** begin **

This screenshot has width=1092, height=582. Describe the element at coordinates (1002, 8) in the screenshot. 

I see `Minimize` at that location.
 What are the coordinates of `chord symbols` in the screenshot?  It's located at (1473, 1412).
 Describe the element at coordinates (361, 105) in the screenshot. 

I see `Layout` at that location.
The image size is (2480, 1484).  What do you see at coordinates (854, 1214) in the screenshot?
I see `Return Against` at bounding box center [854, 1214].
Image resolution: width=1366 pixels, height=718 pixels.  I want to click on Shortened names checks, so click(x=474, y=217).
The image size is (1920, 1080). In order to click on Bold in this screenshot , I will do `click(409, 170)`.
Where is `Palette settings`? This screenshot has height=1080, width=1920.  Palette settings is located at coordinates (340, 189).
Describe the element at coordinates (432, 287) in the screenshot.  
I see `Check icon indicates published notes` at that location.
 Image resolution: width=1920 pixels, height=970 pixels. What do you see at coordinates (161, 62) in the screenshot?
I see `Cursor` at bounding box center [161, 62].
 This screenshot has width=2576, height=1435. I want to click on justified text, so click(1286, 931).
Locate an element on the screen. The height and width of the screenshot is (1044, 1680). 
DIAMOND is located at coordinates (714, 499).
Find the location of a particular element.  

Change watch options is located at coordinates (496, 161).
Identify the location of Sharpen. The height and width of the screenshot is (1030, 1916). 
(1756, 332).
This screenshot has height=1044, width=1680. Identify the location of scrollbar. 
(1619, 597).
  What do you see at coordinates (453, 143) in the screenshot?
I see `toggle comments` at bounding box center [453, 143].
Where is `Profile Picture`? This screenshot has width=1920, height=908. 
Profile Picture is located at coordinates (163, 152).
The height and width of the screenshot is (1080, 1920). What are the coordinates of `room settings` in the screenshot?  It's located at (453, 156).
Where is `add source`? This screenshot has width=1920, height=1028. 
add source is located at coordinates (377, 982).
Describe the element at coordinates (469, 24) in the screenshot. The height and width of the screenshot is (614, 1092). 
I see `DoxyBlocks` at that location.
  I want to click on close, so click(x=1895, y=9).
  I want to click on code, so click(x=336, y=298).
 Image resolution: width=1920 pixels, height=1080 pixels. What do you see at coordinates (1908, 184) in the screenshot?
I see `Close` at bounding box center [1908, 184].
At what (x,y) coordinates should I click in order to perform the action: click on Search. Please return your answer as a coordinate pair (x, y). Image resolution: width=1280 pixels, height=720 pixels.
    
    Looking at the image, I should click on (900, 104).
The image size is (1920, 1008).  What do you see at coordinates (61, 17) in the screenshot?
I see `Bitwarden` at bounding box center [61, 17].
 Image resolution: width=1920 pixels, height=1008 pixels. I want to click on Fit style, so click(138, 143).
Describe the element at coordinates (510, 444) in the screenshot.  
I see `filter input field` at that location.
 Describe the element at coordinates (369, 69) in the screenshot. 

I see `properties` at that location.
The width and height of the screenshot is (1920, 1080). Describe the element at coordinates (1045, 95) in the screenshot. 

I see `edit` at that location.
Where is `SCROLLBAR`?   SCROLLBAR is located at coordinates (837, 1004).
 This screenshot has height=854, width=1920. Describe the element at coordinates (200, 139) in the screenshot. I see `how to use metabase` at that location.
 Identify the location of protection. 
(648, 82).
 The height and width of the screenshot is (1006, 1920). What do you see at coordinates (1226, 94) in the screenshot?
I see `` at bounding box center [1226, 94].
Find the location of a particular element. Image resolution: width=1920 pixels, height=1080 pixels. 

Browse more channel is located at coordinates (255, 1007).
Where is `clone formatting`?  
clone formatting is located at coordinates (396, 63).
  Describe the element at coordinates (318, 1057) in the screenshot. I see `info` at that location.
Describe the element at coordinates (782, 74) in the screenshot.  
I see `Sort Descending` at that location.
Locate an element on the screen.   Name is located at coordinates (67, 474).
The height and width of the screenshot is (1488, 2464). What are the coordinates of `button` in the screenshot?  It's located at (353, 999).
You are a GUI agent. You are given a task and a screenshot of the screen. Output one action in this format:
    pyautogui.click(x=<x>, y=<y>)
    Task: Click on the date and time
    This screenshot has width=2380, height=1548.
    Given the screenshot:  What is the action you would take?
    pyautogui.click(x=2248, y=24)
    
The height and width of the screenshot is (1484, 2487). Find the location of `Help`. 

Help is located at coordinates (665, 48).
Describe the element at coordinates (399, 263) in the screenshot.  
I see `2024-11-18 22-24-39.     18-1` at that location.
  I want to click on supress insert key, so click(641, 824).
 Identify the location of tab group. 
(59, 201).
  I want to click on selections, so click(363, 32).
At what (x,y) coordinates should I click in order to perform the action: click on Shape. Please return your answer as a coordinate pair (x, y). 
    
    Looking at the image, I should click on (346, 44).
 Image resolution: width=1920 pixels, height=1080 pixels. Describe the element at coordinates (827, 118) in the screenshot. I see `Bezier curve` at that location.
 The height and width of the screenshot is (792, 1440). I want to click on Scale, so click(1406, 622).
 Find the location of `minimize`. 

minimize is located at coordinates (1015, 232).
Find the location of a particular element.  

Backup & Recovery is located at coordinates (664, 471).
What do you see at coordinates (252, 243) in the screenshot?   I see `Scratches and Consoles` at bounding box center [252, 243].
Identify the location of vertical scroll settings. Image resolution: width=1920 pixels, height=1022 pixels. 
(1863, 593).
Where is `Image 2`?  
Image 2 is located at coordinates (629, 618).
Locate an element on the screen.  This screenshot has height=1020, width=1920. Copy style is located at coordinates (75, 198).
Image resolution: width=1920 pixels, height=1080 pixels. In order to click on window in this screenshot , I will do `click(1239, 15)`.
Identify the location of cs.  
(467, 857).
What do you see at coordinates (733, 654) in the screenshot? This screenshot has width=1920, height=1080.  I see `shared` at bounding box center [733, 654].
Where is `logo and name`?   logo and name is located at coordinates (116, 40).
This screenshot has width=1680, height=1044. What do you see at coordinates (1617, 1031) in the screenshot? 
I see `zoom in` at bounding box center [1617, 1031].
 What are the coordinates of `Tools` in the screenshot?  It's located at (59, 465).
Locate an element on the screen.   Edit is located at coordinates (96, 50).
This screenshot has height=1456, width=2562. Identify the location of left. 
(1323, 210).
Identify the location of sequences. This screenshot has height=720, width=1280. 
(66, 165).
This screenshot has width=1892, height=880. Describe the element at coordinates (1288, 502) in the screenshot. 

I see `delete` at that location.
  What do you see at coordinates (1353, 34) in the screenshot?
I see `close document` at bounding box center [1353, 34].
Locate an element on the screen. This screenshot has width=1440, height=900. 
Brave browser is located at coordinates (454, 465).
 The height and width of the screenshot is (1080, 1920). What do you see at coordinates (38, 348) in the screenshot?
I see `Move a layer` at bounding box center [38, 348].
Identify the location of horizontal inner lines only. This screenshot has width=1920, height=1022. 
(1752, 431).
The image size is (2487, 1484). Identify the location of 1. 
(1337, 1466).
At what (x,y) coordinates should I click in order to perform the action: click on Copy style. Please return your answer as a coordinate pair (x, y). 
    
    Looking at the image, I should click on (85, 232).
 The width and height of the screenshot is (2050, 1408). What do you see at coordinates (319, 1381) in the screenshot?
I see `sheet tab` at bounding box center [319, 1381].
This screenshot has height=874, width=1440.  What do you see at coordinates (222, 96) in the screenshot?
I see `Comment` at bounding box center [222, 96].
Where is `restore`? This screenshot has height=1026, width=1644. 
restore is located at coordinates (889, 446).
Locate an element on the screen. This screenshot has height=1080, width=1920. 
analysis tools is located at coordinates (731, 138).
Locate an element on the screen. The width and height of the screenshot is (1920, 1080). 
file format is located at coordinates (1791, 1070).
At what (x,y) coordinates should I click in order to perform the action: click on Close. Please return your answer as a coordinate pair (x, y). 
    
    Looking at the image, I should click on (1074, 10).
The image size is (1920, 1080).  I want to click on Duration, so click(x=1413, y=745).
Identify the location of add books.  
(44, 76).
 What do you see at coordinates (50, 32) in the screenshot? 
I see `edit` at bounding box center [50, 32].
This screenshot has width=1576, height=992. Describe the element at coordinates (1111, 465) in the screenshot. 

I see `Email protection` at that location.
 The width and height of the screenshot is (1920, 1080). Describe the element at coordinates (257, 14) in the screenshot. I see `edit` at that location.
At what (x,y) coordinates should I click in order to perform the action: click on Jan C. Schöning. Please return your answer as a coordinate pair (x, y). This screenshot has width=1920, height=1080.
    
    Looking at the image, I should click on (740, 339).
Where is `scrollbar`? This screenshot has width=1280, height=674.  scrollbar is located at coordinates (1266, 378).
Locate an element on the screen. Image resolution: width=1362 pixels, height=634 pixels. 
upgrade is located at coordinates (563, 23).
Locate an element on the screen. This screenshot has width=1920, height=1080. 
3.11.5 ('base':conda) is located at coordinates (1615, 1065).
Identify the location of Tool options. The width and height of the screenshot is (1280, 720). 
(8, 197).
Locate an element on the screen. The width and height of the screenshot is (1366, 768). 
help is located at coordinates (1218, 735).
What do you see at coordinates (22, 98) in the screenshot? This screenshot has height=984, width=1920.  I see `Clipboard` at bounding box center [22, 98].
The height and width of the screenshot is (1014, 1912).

** end **

▸ Written instruction
Present the part of the listing that opens with the line containing "is (1366, 768)." and closes with the last line of the listing as a Markdown table with the columns Row and Listing line. Number each line and leave out any blank lines.

▸ Result for this task
| Row | Listing line |
|---|---|
| 1 | Locate an element on the screen. The width and height of the screenshot is (1366, 768).  |
| 2 | help is located at coordinates (1218, 735). |
| 3 | What do you see at coordinates (22, 98) in the screenshot? This screenshot has height=984, width=1920.  I see `Clipboard` at bounding box center [22, 98]. |
| 4 | The height and width of the screenshot is (1014, 1912). |